Mentre la portaerei britannica Queen Elizabeth solcava lo stretto di Malacca, il capo del Pentagono a Singapore richiamava gli alleati europei a occuparsi delle aree geografiche di competenza, soprattutto nord Africa e Medio Oriente. È il senso dell’Alleanza che punta a obiettivi comuni. Il commento del generale Vincenzo Camporini, consigliere scientifico dello Iai, già capo di Stato maggiore della Difesa

Le parole del generale Lloyd Austin, segretario alla Difesa degli Stati Uniti, lasciano ben poco spazio alle interpretazioni e ai distinguo: sono le parole chiare di chi ha una solida cultura militare e non è abituato ai bizantinismi di certa politica, comuni soprattutto nella parte orientale della comunità transatlantica. Sono concetti e parole peraltro non nuovi e che non devono sorprendere, in quanto si collocano nel chiaro solco della politica estera americana che, al di là dei toni (iperbolici e irritanti quelli dell’amministrazione Trump) mantiene una continuità bipartisan che alcuni paesi europei dovrebbero prendere a modello.

Che ha detto, dunque, Austin? Ha detto che l’Alleanza ha senso se tutti si pongono coerentemente lo stesso obiettivo, quello della stabilità nella continuità e della difesa degli interessi comuni, che oggi sono messi a rischio dalle ambizioni di potenze emergenti, anzi, già emerse.

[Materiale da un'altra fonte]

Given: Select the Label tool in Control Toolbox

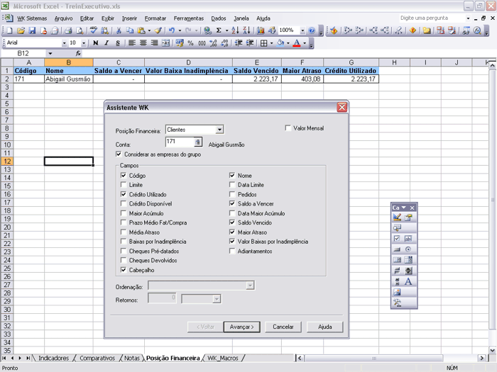Looking at the screenshot, I should coord(408,282).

La comunità dei Paesi che si riconoscono negli ideali della libertà individuale, nel rispetto delle leggi democraticamente definite, nel comune concreto ossequio ai diritti conquistati a sì caro prezzo, devono cooperare in modo sinergico in modo da evitare che tutto ciò venga messo a rischio e che, a fronte di risorse limitate per affrontare sfide emergenti, miopi smanie di protagonismo e incapacità di coordinare razionalmente le capacità che ciascuno può mettere a disposizione in uno sforzo congiunto, ci si smarrisca in una deleteria rincorsa alla visibilità.

Il mondo occidentale si trova a dovere affrontare, per la sopravvivenza stessa del proprio modello culturale, una serie di sfide, di cui le principali possono essere identificate nell’impetuosa avanzata della potenza economica e militare cinese e nel caos che si sta impadronendo di tutta l’area geografica che in Italia, anche se con una suggestiva approssimazione, abbiamo indicato come “Mediterraneo allargato”. Che i Paesi europei abbiano da tre quarti di secolo usufruito dell’ombrello militare (e politico) degli Stati Uniti per sviluppare un modello di società di cui siamo giustamente orgogliosi è un dato di fatto, e non dobbiamo certamente stupirci dei mugugni d’oltreoceano (ricordiamoci dell’amara dichiarazione di Barack Obama sui “freeriders” al termine del suo secondo mandato).

Ora però veniamo ancora una volta richiamati alle nostre responsabilità, la principale delle quali è quella di prenderci cura del giardinetto di casa nostra, giardinetto che comprende il Medio Oriente e tutto il Nord Africa, a partire dal Sudan e dalla Nigeria, con particolare attenzione al Maghreb. Davvero attendiamo che gli Stati Uniti ci tolgano le castagne dal fuoco in Libia o in Tunisia? Davvero vogliamo assistere inerti alle pur velleitarie ambizioni neo ottomane di Recep Erdogan e alla comprensibile volontà di protagonismo della risorgente potenza russa?

Ben venga dunque il richiamo dell’amministrazione Biden per bocca del suo segretario alla Difesa, generale Austin, ad un’azione coerente e coordinata in cui gli alleati europei, nel quadro dell’Unione, acquisiscano una vera autonomia strategica, correttamente intesa, cioè la capacità di farsi carico autonomamente dei problemi di stabilità che ci riguardano direttamente e che sono parte dell’auspicato equilibrio globale, senza dover ricorrere in ogni circostanza al “fratello maggiore”, il quale nel frattempo si occuperà di un’altra sfida, che ci riguarda tutti quanti, con le ambizioni di una Cina che vuole comprensibilmente tornare alle glorie di un passato che affonda le radici nei millenni, ma che si pone in antitesi con il nostro modello di civiltà, incentrato sull’irrinunciabile valore dell’individuo. E se qualcuno vuol farsi bello agli occhi dell’alleato nordamericano, lo faccia pure, ma non a scapito della missione che ci riguarda più direttamente.